India's highway development programme  also faces a similar plight. Bureaucratic turf battles, uninterested state governments and lack of leadership have brought highway rollouts to a naught. On paper, NHDP has seen a close to 10-fold expansion during 2000-05. Started in 1999, with the 5,000-km Golden Quadrilateral (GQ) project (which was to connect the four metros — Delhi, Mumbai, Kolkata and Chennai), NHDP is now supposedly constructing 55,000 km of highways through seven phases. But on the ground, many of the schemes remain as incomplete as the Vidharba stretch.

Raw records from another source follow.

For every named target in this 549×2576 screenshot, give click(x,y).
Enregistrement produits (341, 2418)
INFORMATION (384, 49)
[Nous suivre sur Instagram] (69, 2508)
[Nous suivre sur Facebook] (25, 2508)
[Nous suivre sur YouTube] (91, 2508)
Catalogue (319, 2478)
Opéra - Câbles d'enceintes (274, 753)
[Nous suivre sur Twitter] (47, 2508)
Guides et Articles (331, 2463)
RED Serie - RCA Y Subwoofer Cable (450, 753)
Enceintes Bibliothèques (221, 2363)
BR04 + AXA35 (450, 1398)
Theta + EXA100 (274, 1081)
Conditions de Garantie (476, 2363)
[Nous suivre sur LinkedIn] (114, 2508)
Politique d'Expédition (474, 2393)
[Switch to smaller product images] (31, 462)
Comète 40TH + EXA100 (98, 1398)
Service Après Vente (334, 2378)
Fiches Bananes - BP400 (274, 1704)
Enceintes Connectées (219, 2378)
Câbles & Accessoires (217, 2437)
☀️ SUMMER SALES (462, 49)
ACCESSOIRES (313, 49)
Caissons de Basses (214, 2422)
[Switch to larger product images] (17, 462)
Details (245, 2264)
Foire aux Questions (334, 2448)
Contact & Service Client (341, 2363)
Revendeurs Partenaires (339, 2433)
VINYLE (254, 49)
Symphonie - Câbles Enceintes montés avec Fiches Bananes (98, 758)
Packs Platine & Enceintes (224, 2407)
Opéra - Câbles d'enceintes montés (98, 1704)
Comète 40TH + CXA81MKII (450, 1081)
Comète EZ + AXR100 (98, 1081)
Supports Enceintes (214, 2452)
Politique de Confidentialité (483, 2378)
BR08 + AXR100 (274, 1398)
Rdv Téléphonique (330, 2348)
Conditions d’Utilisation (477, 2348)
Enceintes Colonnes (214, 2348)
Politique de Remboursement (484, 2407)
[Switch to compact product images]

In recent times, the bane of highway development in India has been a lack of unanimity on a policy to award projects and shortlist bidders. Initially, NHDP Phase I was to convert existing (two-lane) inter-state highways into four-lane highways over the GQ stretch. The contracts to build roads were given to companies by the National Highways Authority of India (NHAI), the nodal agency for implementing NHDP. These works ranged from 30 to 100 km stretches. NHAI had to perform the crucial task of acquiring land for the lane expansion. It also had to collect toll for the recovery of investments. While the government extended all sops, and even created a dedicated central fund for the GQ, the projects faced a bumpy ride — deadlines were missed; contractors did not complete works; state governments did not cooperate. And GQ, which was to be completed by 2004, started lagging behind.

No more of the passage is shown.